Now the Department of Energy has been considering rolling back legislation that would demand minimum 45 lumens per watt by 2020 that was in George Bush’s 2007 light bulb law, but it’s moot, the market has done it already and not even Fox Republicans are buying incandescent bulbs to own the Libs anymore. This particular revolution is over and the LEDs won, and will continue to even as Trump puts tariffs on Chinese LEDs.
Most LED bulbs are phosphoric -- they work like fluorescents, where an ultra-violet LED excites the whitish phosphor to fluoresce. The output of cheap bulbs is spiky, unlike incandescent bulbs which are smooth. The goal is to make LED output as even as incandescent. Cree has been working on this and revamped their entire line; Al Safarikas of Cree explained why CRI is important:
I mean a higher CRI. I mean a better adherence to keeping the light on the Planckian black body line. What you see with a lot of inexpensive LED bulbs is that they seem weird, the light seems a little alien, you say “that doesn’t look right” and what it really means is that it is off the Planckian black body line. If you want to build a bulb of higher quality you want to make sure it stays on the black body line. You want to make sure that the color rendering is very good.
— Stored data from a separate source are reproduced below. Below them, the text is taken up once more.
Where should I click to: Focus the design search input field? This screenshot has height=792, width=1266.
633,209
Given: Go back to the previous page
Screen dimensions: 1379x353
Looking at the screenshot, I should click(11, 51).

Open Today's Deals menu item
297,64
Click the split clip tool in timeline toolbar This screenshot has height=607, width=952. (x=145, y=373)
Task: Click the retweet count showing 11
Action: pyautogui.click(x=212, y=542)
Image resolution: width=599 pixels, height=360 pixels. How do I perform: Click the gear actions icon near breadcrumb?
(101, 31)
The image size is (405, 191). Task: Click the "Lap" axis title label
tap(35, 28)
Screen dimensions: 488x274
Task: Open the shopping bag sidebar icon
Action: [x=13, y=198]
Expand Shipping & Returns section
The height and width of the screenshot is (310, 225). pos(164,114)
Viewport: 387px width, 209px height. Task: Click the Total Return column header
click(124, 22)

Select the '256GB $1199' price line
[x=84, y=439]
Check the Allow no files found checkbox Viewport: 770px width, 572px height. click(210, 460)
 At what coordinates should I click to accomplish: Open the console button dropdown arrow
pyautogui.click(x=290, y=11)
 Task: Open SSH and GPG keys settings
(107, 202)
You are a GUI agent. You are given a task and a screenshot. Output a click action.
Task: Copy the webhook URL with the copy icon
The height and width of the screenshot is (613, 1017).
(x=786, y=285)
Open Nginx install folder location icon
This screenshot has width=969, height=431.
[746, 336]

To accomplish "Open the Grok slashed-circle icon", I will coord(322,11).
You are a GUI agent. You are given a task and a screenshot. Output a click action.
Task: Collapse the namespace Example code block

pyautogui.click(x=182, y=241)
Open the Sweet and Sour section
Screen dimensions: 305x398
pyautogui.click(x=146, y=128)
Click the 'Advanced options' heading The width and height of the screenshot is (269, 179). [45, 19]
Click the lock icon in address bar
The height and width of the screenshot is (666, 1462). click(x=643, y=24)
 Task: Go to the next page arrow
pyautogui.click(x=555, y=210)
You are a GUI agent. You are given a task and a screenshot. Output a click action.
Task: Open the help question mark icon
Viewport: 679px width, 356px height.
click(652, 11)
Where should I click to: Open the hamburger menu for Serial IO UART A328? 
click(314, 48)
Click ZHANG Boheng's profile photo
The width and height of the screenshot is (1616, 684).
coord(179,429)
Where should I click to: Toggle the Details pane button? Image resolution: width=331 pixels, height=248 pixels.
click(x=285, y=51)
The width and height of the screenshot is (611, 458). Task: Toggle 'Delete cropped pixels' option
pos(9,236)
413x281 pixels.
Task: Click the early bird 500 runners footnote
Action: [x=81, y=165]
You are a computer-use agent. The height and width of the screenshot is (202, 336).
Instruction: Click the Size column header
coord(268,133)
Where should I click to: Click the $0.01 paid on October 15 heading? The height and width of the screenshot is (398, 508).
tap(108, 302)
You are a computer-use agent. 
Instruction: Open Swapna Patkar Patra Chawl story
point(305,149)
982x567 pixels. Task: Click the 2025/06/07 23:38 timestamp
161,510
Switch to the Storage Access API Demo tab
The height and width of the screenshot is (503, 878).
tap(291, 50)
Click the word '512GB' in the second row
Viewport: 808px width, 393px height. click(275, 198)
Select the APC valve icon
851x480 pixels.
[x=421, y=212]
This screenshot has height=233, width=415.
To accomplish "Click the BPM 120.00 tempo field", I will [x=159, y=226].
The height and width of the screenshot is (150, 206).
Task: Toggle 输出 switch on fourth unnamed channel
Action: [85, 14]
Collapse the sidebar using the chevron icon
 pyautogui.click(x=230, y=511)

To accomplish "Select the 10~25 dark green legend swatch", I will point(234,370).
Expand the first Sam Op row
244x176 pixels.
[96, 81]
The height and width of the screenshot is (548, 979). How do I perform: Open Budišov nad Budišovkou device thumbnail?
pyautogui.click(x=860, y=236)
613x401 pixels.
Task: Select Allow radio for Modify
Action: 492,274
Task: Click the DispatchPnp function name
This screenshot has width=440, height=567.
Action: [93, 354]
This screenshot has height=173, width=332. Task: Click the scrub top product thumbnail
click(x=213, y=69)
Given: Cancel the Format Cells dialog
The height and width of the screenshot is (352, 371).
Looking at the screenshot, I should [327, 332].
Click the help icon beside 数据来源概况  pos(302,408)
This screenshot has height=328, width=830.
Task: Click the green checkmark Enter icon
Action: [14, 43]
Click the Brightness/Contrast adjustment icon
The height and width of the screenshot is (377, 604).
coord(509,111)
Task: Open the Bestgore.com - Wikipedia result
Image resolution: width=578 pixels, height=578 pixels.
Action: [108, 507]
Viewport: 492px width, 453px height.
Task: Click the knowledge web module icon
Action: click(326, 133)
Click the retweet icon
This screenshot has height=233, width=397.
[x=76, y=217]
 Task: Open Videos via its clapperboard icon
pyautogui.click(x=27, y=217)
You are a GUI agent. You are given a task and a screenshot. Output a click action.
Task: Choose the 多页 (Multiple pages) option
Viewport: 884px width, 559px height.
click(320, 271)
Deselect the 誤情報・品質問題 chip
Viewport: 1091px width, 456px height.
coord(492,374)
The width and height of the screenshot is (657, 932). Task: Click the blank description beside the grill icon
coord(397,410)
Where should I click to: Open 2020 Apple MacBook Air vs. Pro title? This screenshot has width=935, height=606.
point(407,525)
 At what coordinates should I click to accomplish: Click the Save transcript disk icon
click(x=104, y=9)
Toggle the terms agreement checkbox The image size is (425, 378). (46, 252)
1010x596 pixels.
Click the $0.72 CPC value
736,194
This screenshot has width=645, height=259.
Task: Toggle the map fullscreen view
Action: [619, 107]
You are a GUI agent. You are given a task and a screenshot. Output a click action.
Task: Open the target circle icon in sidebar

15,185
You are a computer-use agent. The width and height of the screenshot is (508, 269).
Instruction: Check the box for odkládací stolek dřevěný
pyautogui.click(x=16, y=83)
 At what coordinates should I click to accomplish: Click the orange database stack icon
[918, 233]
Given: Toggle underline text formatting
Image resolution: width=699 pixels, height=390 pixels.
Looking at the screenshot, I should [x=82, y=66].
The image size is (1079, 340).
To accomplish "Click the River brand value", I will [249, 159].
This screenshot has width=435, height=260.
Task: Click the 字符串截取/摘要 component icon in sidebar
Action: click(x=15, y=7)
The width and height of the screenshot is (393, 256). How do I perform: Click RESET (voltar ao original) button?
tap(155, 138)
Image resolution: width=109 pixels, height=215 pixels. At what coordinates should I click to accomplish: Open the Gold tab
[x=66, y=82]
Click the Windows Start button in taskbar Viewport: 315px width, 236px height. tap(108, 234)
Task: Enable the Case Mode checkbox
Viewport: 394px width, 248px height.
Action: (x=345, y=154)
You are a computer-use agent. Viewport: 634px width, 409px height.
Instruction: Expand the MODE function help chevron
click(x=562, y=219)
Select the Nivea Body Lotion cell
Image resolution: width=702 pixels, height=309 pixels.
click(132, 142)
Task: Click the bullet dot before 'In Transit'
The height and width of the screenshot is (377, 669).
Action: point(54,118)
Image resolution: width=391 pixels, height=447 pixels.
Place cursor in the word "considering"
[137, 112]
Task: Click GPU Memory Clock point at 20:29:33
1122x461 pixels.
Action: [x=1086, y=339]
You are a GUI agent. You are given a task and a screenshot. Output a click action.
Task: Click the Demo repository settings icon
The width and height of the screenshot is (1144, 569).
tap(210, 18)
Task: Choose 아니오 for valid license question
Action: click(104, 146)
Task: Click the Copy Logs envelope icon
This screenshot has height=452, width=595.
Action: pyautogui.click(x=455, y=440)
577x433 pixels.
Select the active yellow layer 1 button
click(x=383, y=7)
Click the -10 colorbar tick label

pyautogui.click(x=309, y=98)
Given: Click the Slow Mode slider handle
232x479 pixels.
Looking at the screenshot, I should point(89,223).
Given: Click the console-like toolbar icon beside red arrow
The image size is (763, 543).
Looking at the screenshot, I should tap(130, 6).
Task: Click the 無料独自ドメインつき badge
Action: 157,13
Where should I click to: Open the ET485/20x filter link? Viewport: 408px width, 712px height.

Non-technical people simply look at it and say “things look better. I see better. I perceive better.” Older technologies and cheap LEDs will often stray from that.
Most of the lighting companies are making RGB bulbs now, where instead of phosphors, there are red, green and blue LEDs that you can mix to your taste, adjusting your colour temperature like your room temperature or changing the colours completely to whatever you want. They will all talk to you, your phone, Alexa, Siri or your Roomba.
It’s crazy that we have new LED bulbs screwing into a 110 year old base designed to carry 300 watts at 120 volts, for bulbs that run on low voltage direct current at 10 watts. Computers change their sockets every couple of years; it’s time for bulbs to run on USB style sockets and for the power supply to be separated from the bulb, as it is on notebook computers. Ikea does this now with some portable lamps; there is a little transformer that plugs into the outlet, with its own little 2-pin socket going to low voltage wiring that feeds the fixture.
Bulbs now last as long as fixtures, and soon will be integrated right into them, like this ugly IKEA fixture. This has already started, there are many fixtures available now where the bulbs are wired in and are never changed, but more and more will be like this. A few years ago I noted that "we are in a weird, in between time when the designers and manufacturers have not caught up with the technology, and one has far more options mixing the LEDs with the Edison bases with existing fixture designs." We are still there.
You can get LED encrusted wallpaper now; soon LEDs will be a standard part of the building fabric, built right into the walls. As OLEDs become more common we may have glowing ceilings and walls and no fixtures at all.
That’s the future, but the present is pretty exciting, when LED bulbs are as cheap as incandescents used to be.